Insulin resistance is the first step in the development of abnormalities of glucose homeostasis found in obesity [46]. In our study we have found relatively high prevalence of insulin resistance in both groups of obese subjects, which is extremely difficult to compare with other studies since other authors used different cut-off points for HOMA-IR (1.8, 2.5, 3.2, to 4) depending on the population [32]. Kurtoglu et al. reported similar incidence of insulin resistance which was estimated with multiple models (HOMA-IR, ISI, …) in both groups with MS and without MS using the IDF criteria [47]. There was no difference in HOMA-IR in our subjects with MS and those without MS. In contrast, in our study ISI was significantly lower in the group with MS. HOMA-IR is a commonly used model due to its simplicity, but ISI is a more complex assessment of insulin resistance and takes into account not only the fasting state, but concentrations of insulin and glucose during the OGGT. ISI should be taken into consideration for future assessments of insulin resistance in pediatric population; however, due to the financial nature unambiguous clinical criteria for everyday use should be defined.

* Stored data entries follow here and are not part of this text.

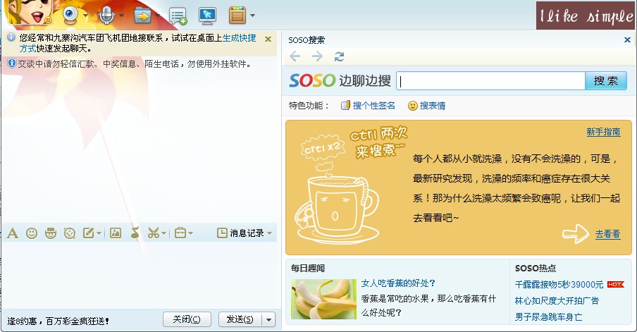Viewport: 637px width, 332px height.
Task: Click the microphone voice call icon
Action: point(106,14)

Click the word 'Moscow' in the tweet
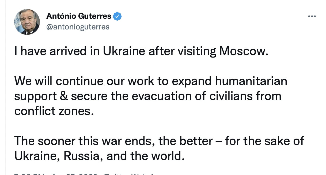(244, 51)
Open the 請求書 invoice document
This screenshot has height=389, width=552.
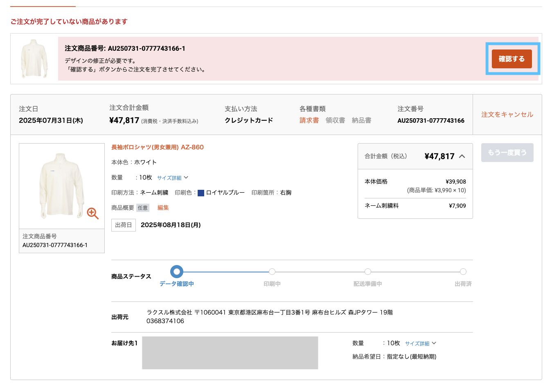tap(309, 120)
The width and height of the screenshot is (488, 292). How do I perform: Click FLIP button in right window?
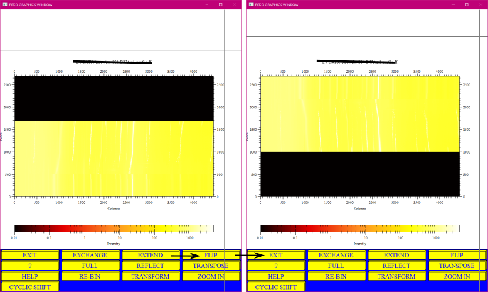coord(457,255)
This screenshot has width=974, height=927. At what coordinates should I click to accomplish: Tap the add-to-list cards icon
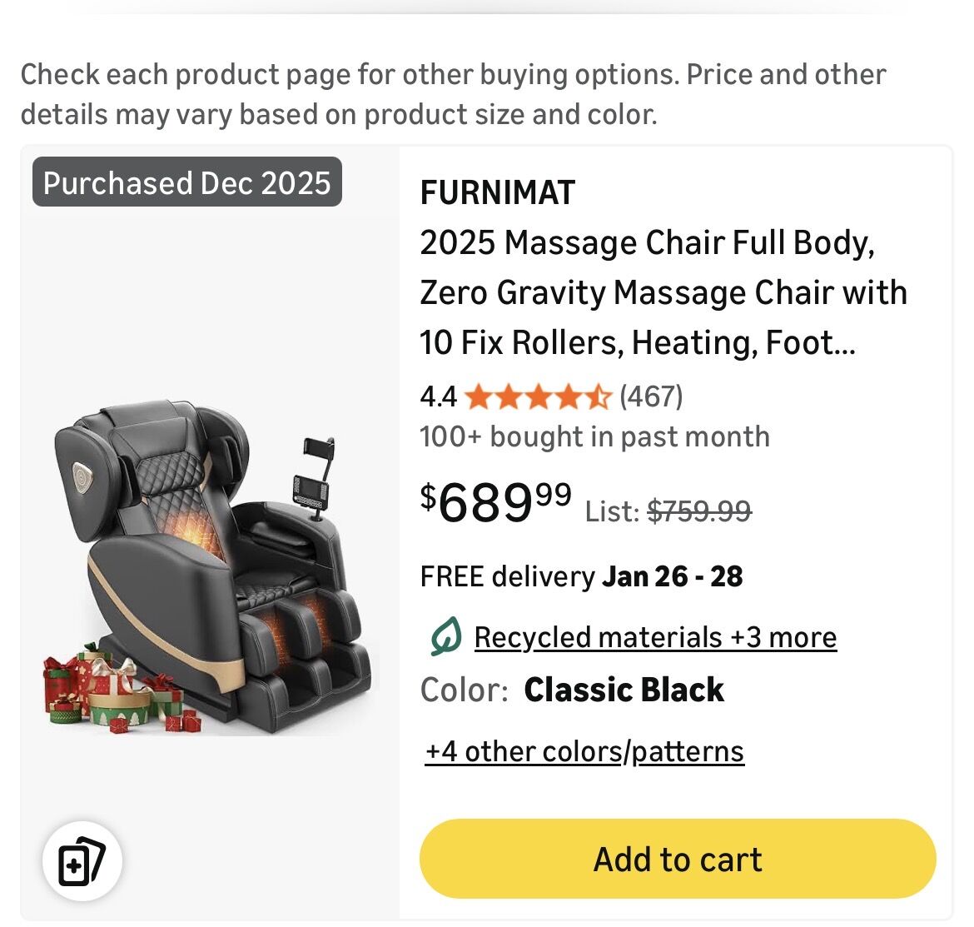click(82, 860)
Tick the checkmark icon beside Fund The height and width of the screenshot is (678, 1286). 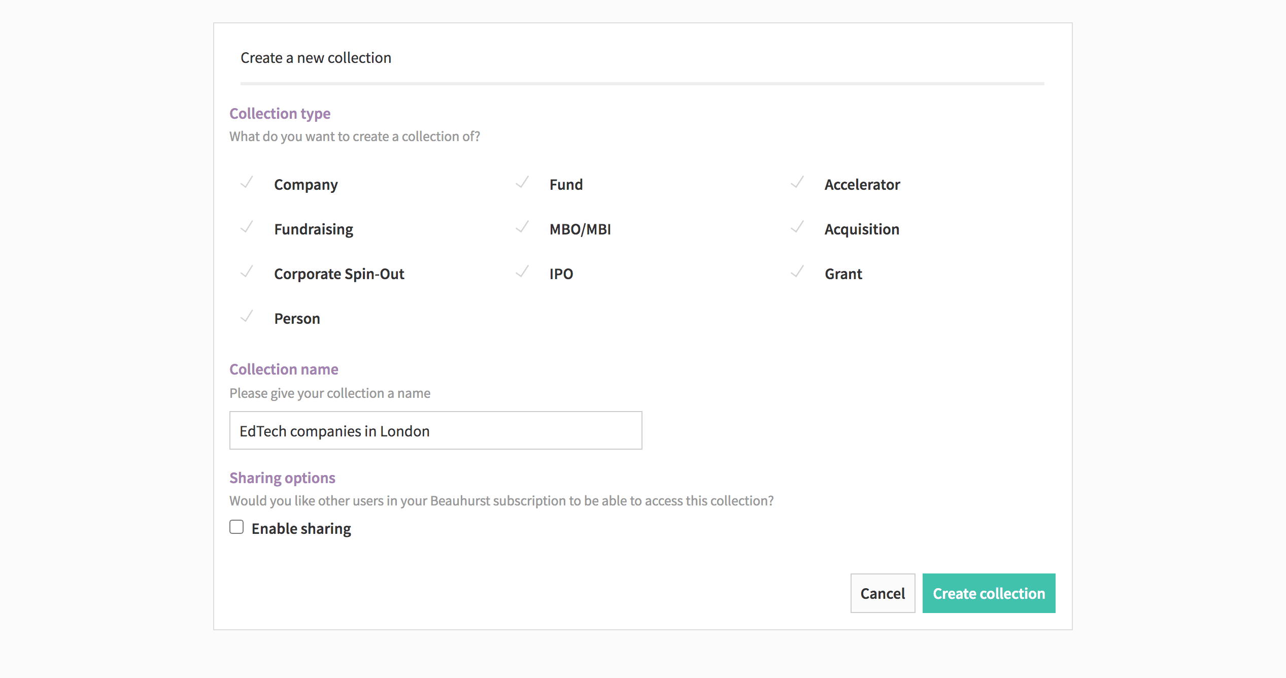click(522, 183)
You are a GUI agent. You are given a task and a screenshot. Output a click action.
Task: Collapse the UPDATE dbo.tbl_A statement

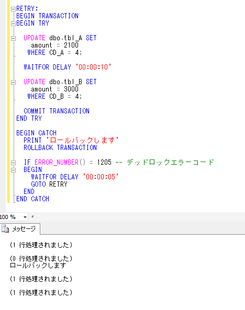click(x=13, y=38)
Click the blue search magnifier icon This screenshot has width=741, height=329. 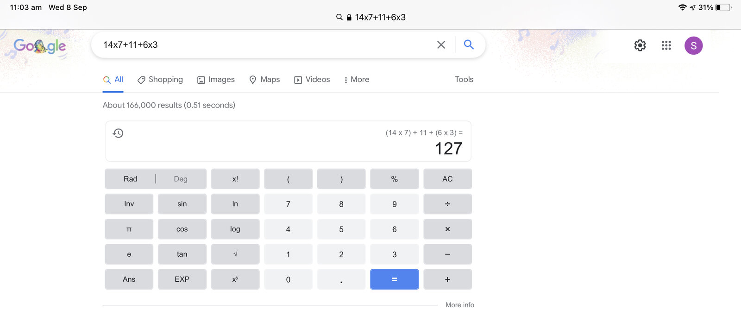point(469,44)
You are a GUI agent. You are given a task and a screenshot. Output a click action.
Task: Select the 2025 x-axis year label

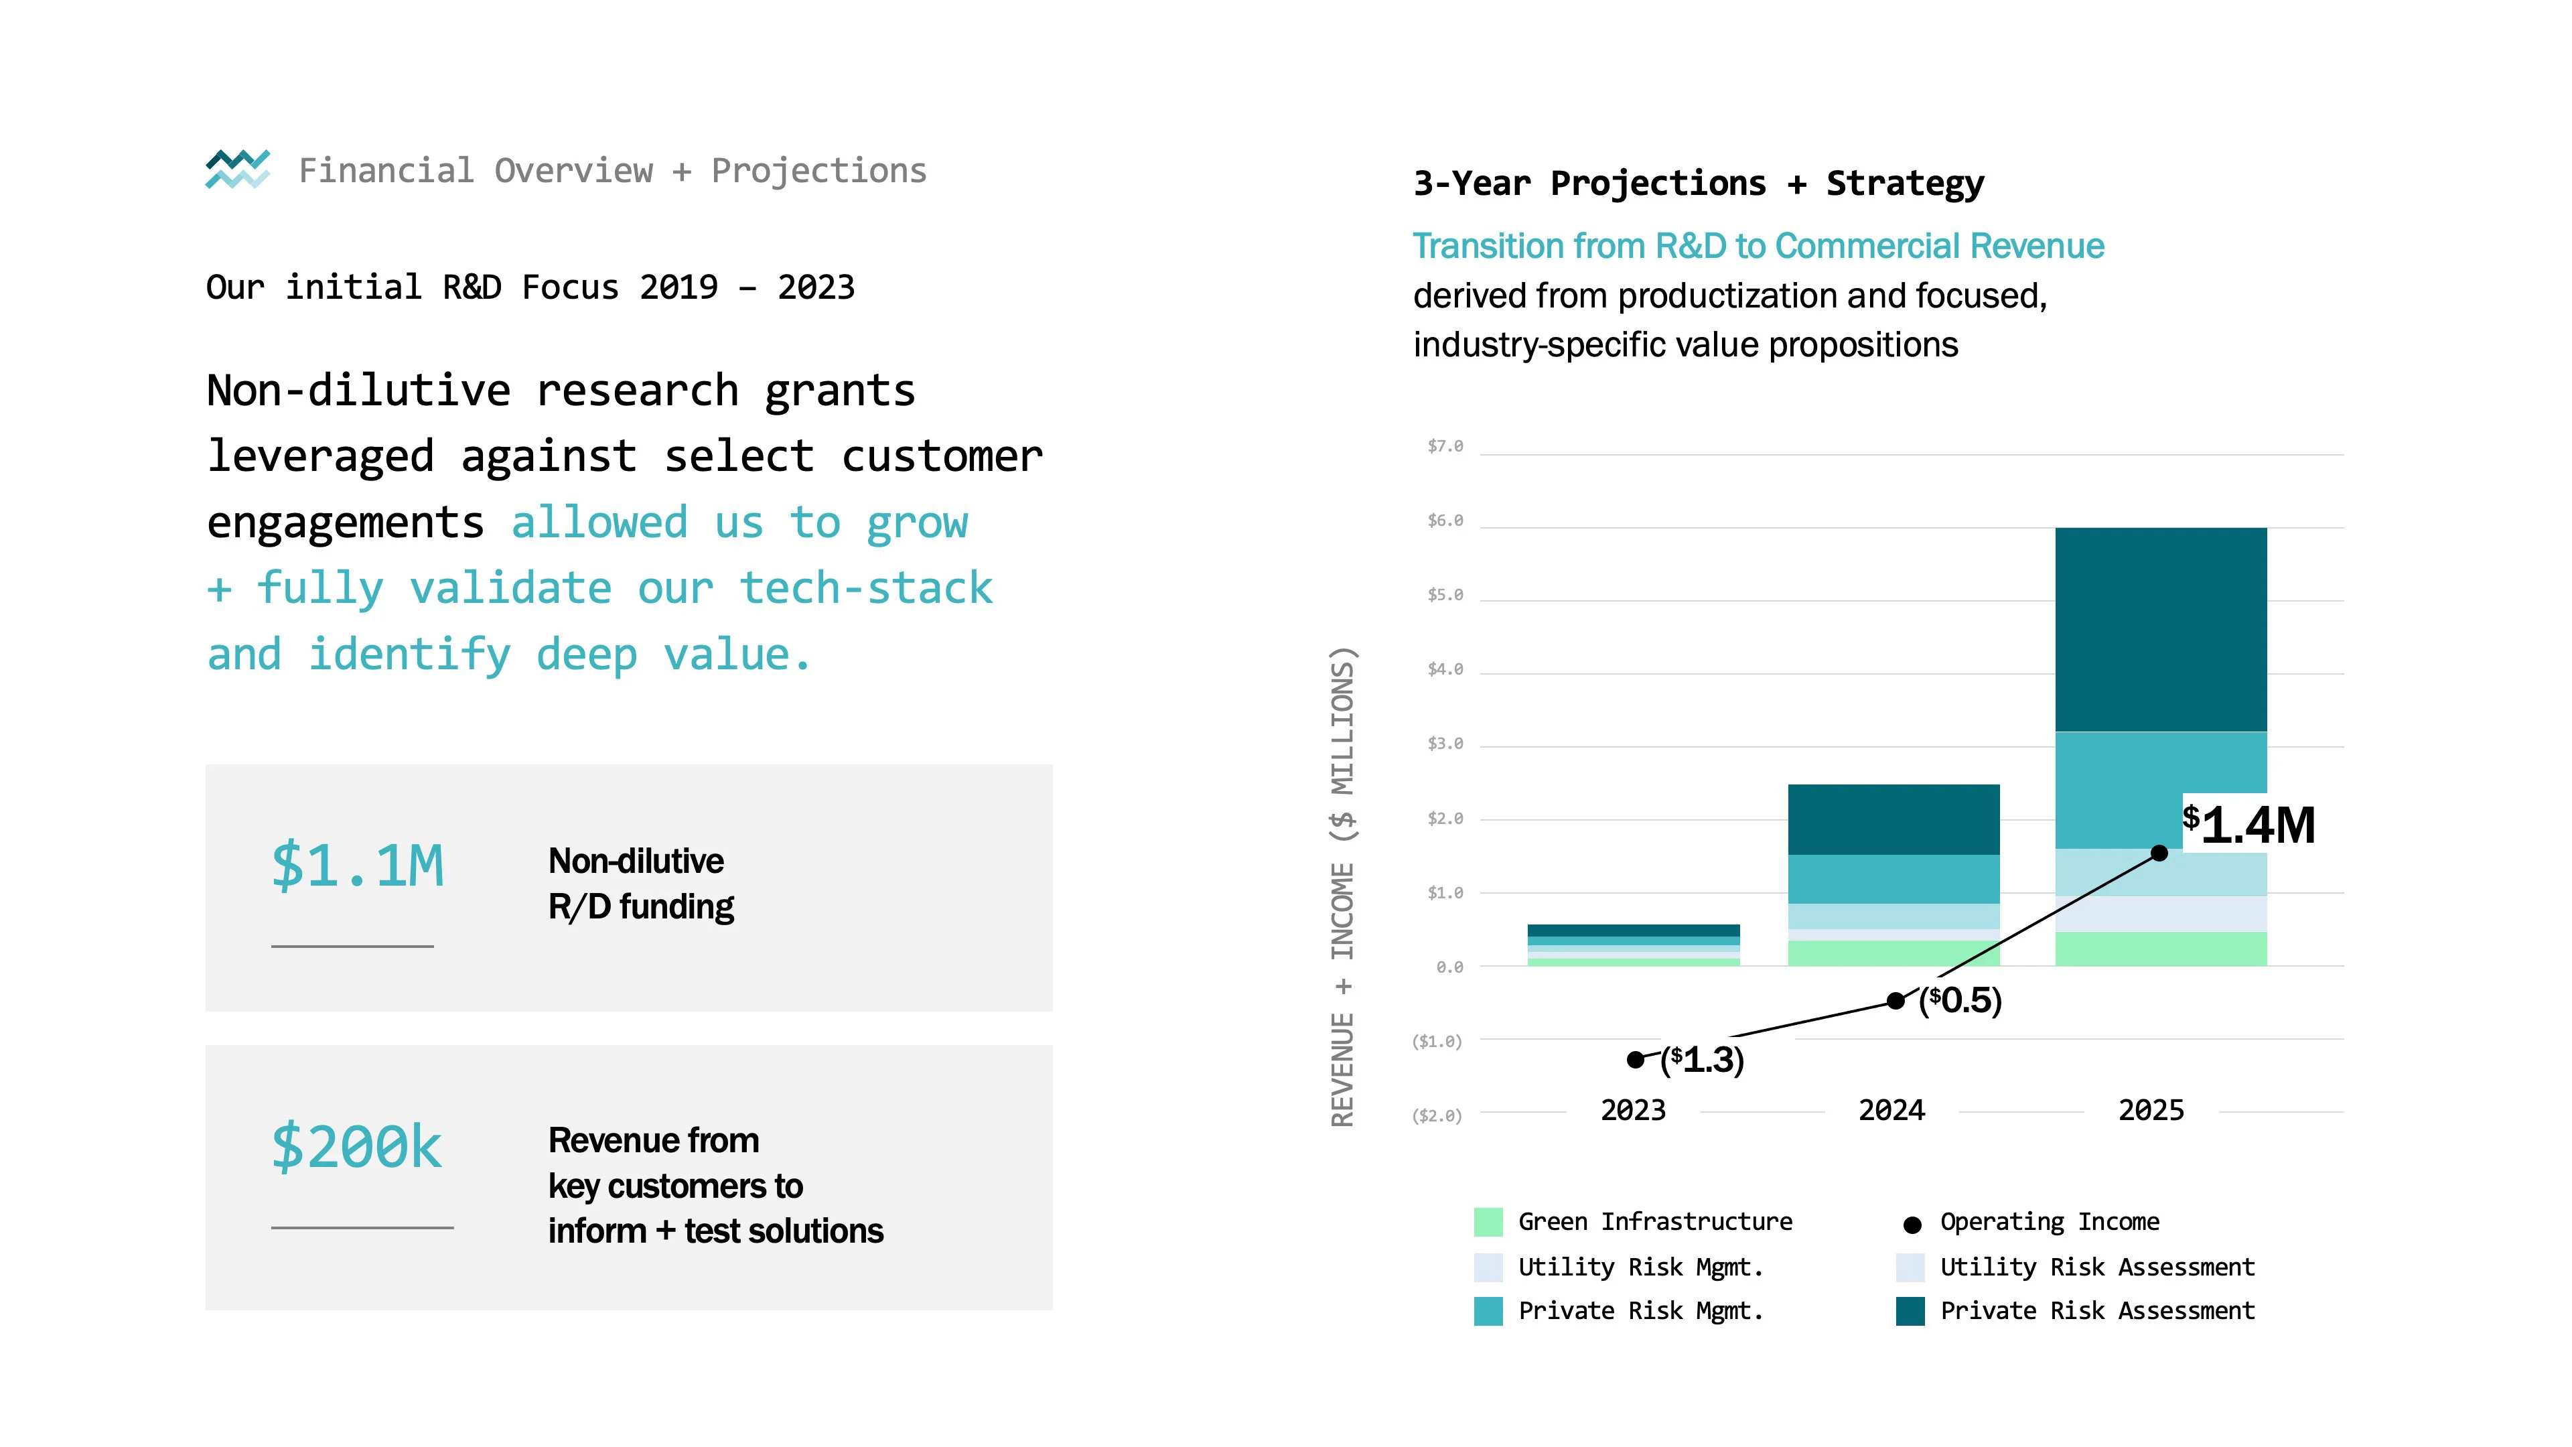2151,1110
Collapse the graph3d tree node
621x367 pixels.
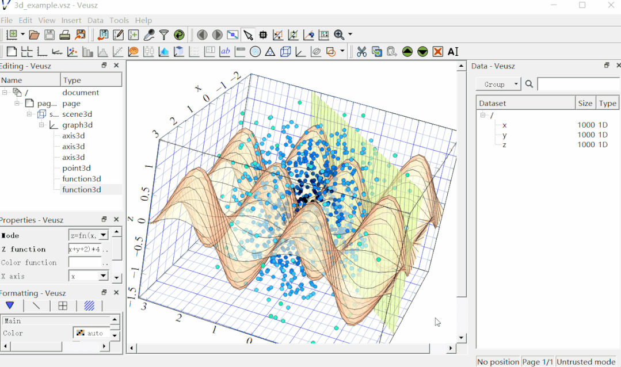[x=41, y=125]
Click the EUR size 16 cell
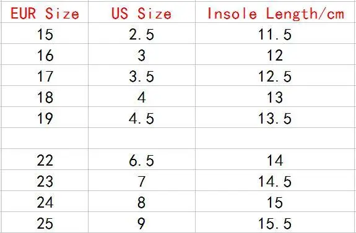356x233 pixels. 45,54
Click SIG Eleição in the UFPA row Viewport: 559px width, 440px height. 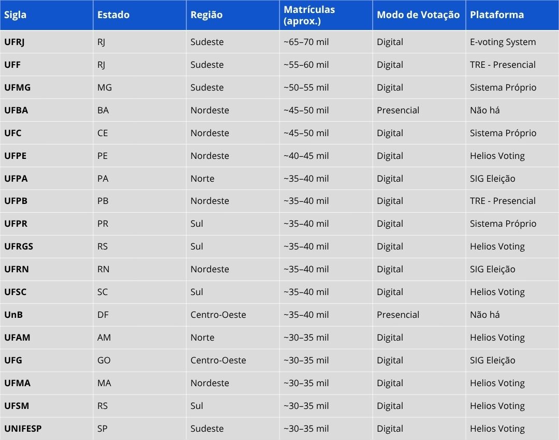(x=492, y=179)
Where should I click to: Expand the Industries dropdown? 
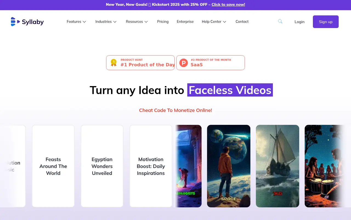[106, 21]

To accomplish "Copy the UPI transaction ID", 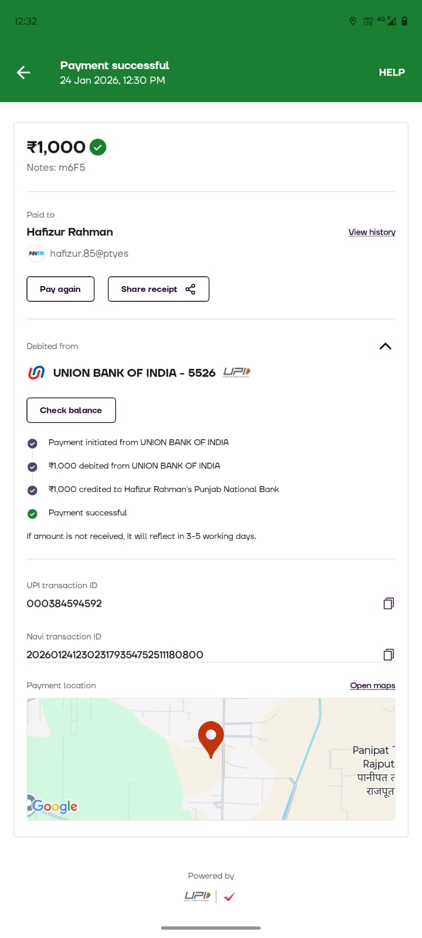I will point(388,603).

Our study has also found a low rate of impairment of glucose metabolism in moderately and severely obese subjects. These findings are in contrast with the rising incidence of T2D in obese children and adolescents worldwide [48]. IGT rates are lower in our study than estimates of IGT rates in the US study (21–25%), but similar to the European study (7.5%) [48, 49]. It is likely that these variations reflect differences between clinical and ethnic populations. Our findings may indicate a wide range of abnormalities of glucose homeostasis associated with obesity in childhood. Potentially early weight loss can lead to reduced prevalence of impairment of glucose metabolism and juvenile T2D [50].

This study has some limitations. Firstly, the data from these clinical samples may not be representative of the general Croatian pediatric population. However, this was a considerable regional sample that represents the population of major importance for physicians and includes a significant number of obese children and adolescents. Secondly, modifications of the IDF standard MS criteria may also have affected our results. Additional studies are needed which would include control group of nonobese subjects which will be beneficial to future research and contributed to a better understanding of MS in children and adolescents.

In conclusion, we confirm that the development of cardiovascular risk factors and MS has a strong connection with childhood obesity. Our results show a high prevalence of MS in the obese child and adolescent population, thus indicating the possibility of early complications in adulthood. Therefore, the prevention and treatment of early childhood obesity and MS play the most important role in reducing the risk of cardiovascular disease in adulthood. Furthermore, we must point out once again the importance of standardization of diagnostic criteria of MS in pediatric population.

Competing Interests

The authors declare that there is no conflict of interests regarding the publication of this paper.